Oh, I love this – it is a screenshot of this man’s 13 year old daughter’s iPhone home screen. Within easy reach are:
- Text messaging
- Web browser
Less accessible (i.e., tucked away within a folder) are:
And nowhere to be seen:
- and… Phone!
I suspect this reflects the mobile habits of many teens. It certainly reflects my teen’s (except, maybe, for Snapchat), who would happily do without her iPhone, but will not leave home the room without her iPod.
Some thoughts that this screenshot inspired in me, in relation to marketing to this group of consumers, include:
- Who needs a phone, anyway? – This group wants web-enabled mobile devices, not phones;
- Show me, don’t tell me – Images are key in how this age group experiences the world, makes sense of their experiences, and interacts with each other;
- Do you really want me to like your Facebook page? – If you target this age group, your days of feeling frustrated with Facebook and how it makes life difficult for you may be over sooner rather than later. Hooray;
- Emoticons everywhere – These little drawings can pack a lot of meaning and really enhance communication in this era of small screens and limited characters. If we are mining social media data for customer insight, we need to find a way of including emoticons in our analysis.
What else did you find interesting in this snapshot of a teen’s mobile?
8 thoughts on “Who needs a phone, anyway?”
I like how the folders are organised by colour. That’s interesting. Even if done by algorithm, colour seems to play an important role. That could also be something for marketeers to think about.
I was puzzled by the classification of apps by colour because it seems to me that this requires a higher cognitive effort than otherwise: first, I need to think what I want to do (e.g., chat with my friend) or what app I want to use (e.g., snapchat), an then recall the logo and its colour, so that I can find the right folder to access this app. Does that make sense to you?
Mind you, my teen once organise the icons on her iPad into folders labelled ‘boring stuff’, ‘very boring stuff’, and so on…
What is also worrying is that because of Smartphones, children’s brains are being ‘programmed’ by the operating systems used on phone.
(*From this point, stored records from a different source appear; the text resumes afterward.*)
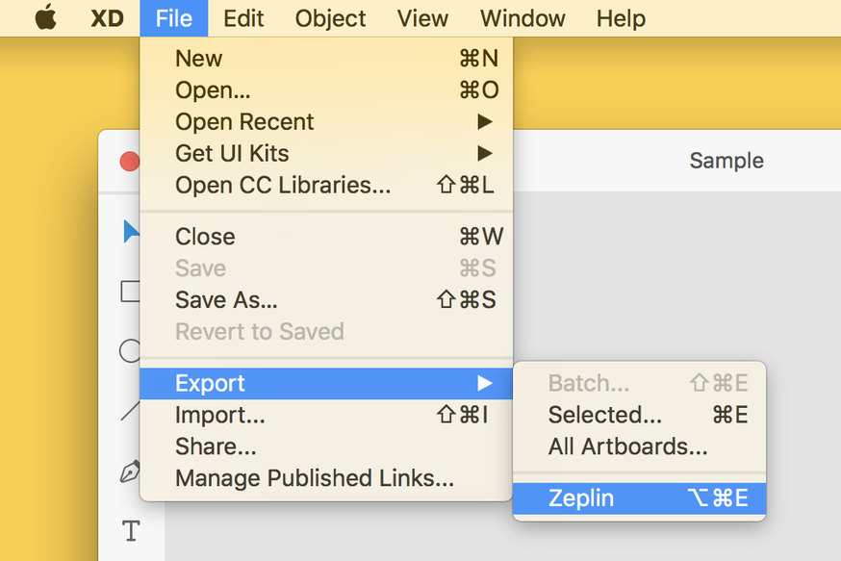Choose All Artboards... export option
Image resolution: width=841 pixels, height=561 pixels.
pos(639,446)
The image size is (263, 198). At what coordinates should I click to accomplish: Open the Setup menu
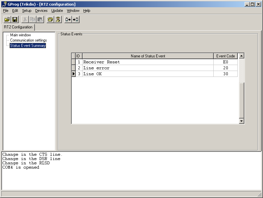coord(27,11)
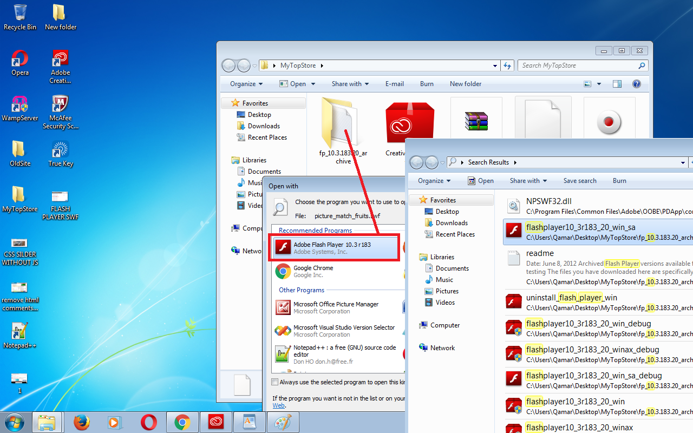Image resolution: width=693 pixels, height=433 pixels.
Task: Launch Firefox from the taskbar
Action: click(81, 422)
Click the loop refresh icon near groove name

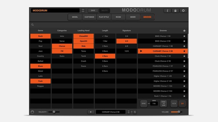point(135,112)

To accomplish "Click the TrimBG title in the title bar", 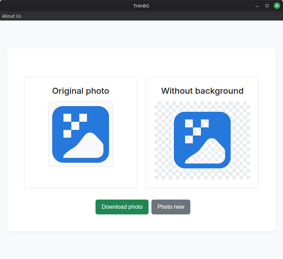I will tap(142, 6).
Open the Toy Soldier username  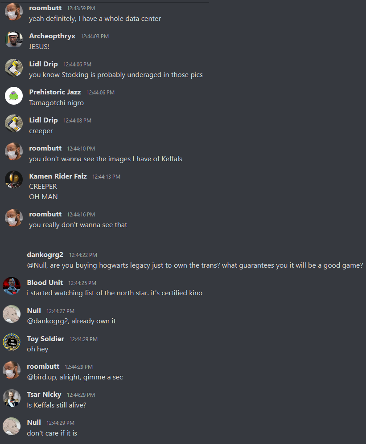[x=45, y=338]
This video shows how a 1 year old child’s brain has been ‘programmed’ by the Apple operating system. It also shows how old technologies will die.
This is a fun video: https://www.youtube.com/watch?v=aXV-yaFmQNk
Ah! That is an interesting contribution, Tim… artefacts shaping our thought processes. Really fascinating.
I also saw an article some time ago, I do not remember where, that how we read (physically), now, is also changing as a result of reading things on screens vs. paper. I.e., how our eyes survey the ‘surface’ where the text is.
This is really interesting. I didn’t know teens nowadays don’t really use Facebook. I thought Facebook is still a major hit with all ranges of people. No games? Surprisingly. Haha!
Certainly with my daughter and her friends, Facebook is not a thing at all. Some created an account, but only because they needed it to sign up for a game, or get extra points – so, they do not really use it.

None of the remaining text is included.